(Beginning of RECORDS SUPPLIED)

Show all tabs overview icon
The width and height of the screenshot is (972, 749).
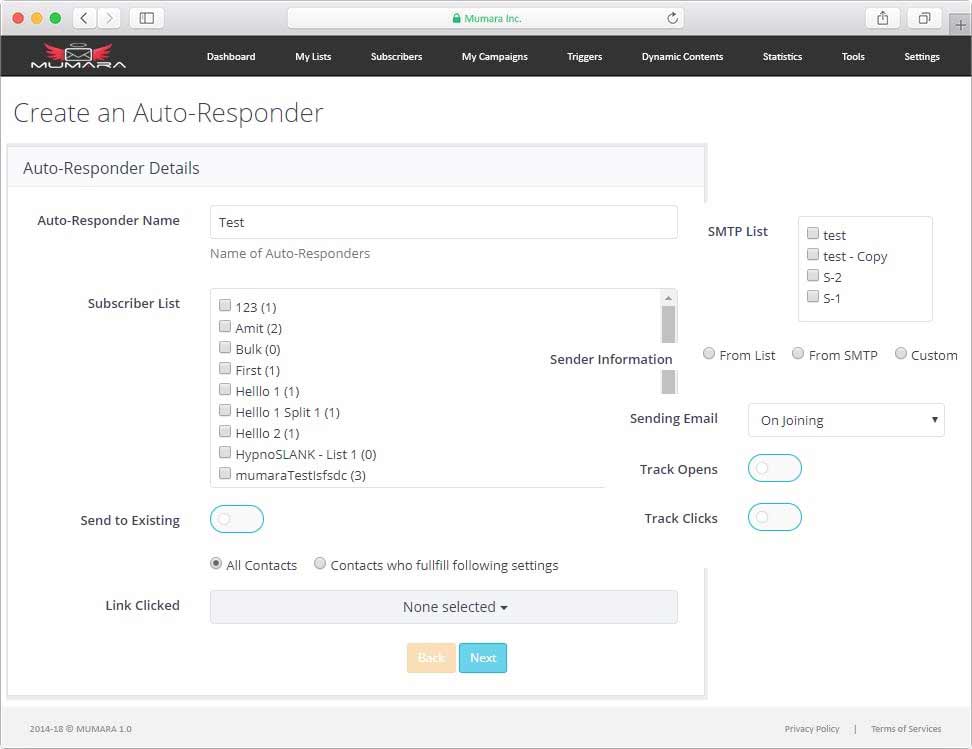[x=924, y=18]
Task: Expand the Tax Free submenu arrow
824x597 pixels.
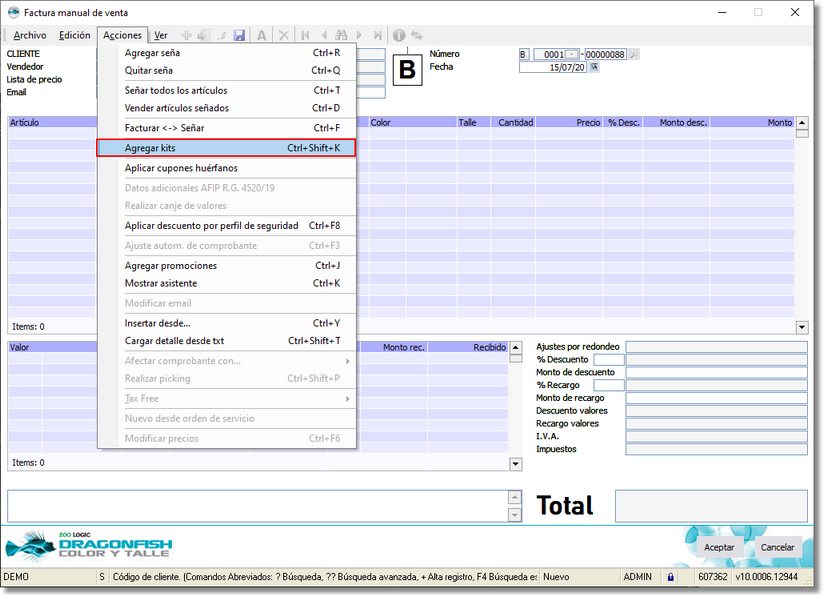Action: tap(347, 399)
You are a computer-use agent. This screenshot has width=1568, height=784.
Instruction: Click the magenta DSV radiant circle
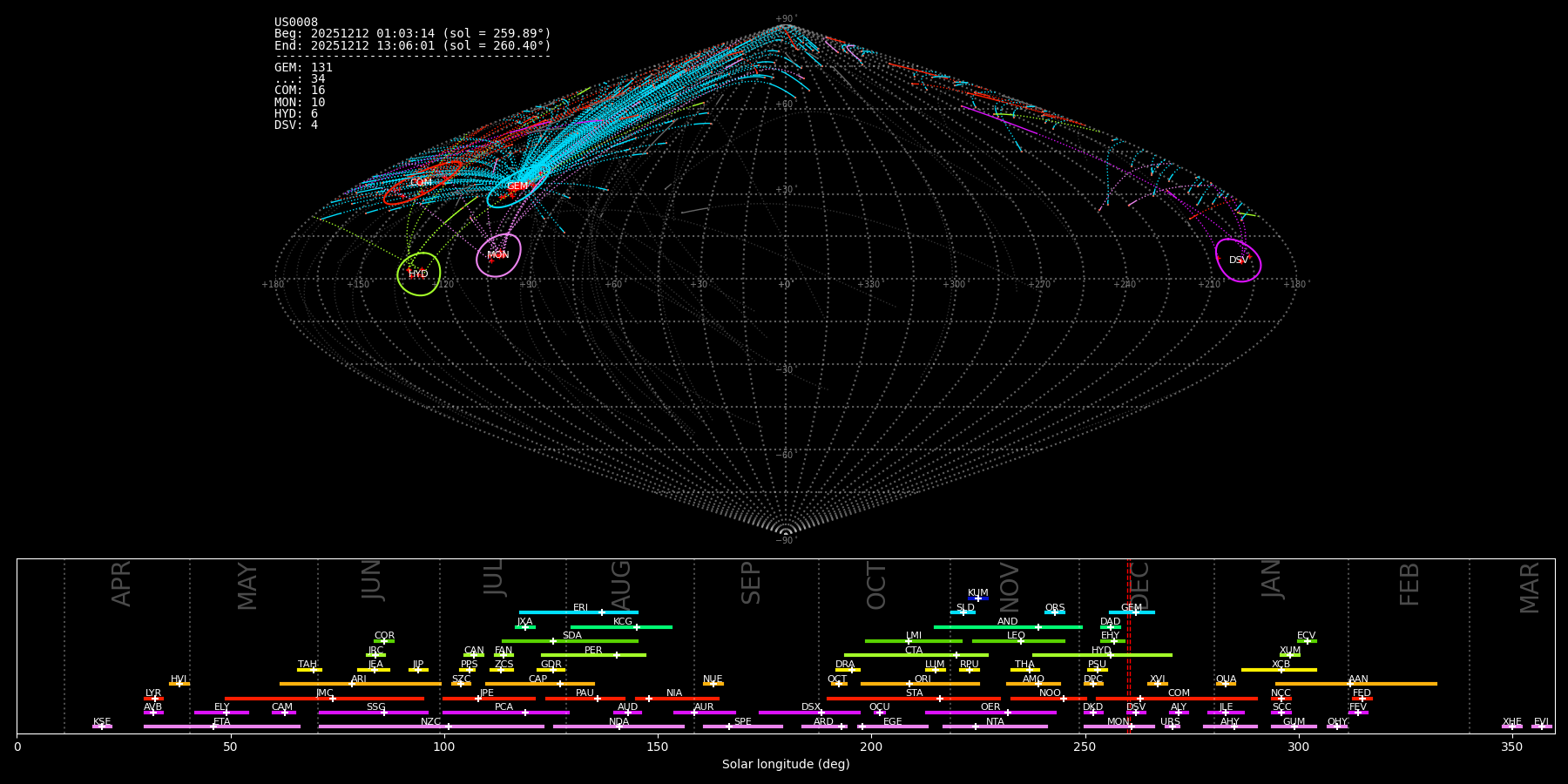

(End of RECORDS SUPPLIED)

ACTIVITY>
Leave the images out and print each entry exactly.

FINISHED EXERCISE>
Show all tabs overview icon
The width and height of the screenshot is (972, 749).
[x=924, y=18]
Task: Expand the Tax Free submenu arrow
824x597 pixels.
Action: tap(347, 399)
You are a computer-use agent. This screenshot has width=1568, height=784.
Instruction: Click the magenta DSV radiant circle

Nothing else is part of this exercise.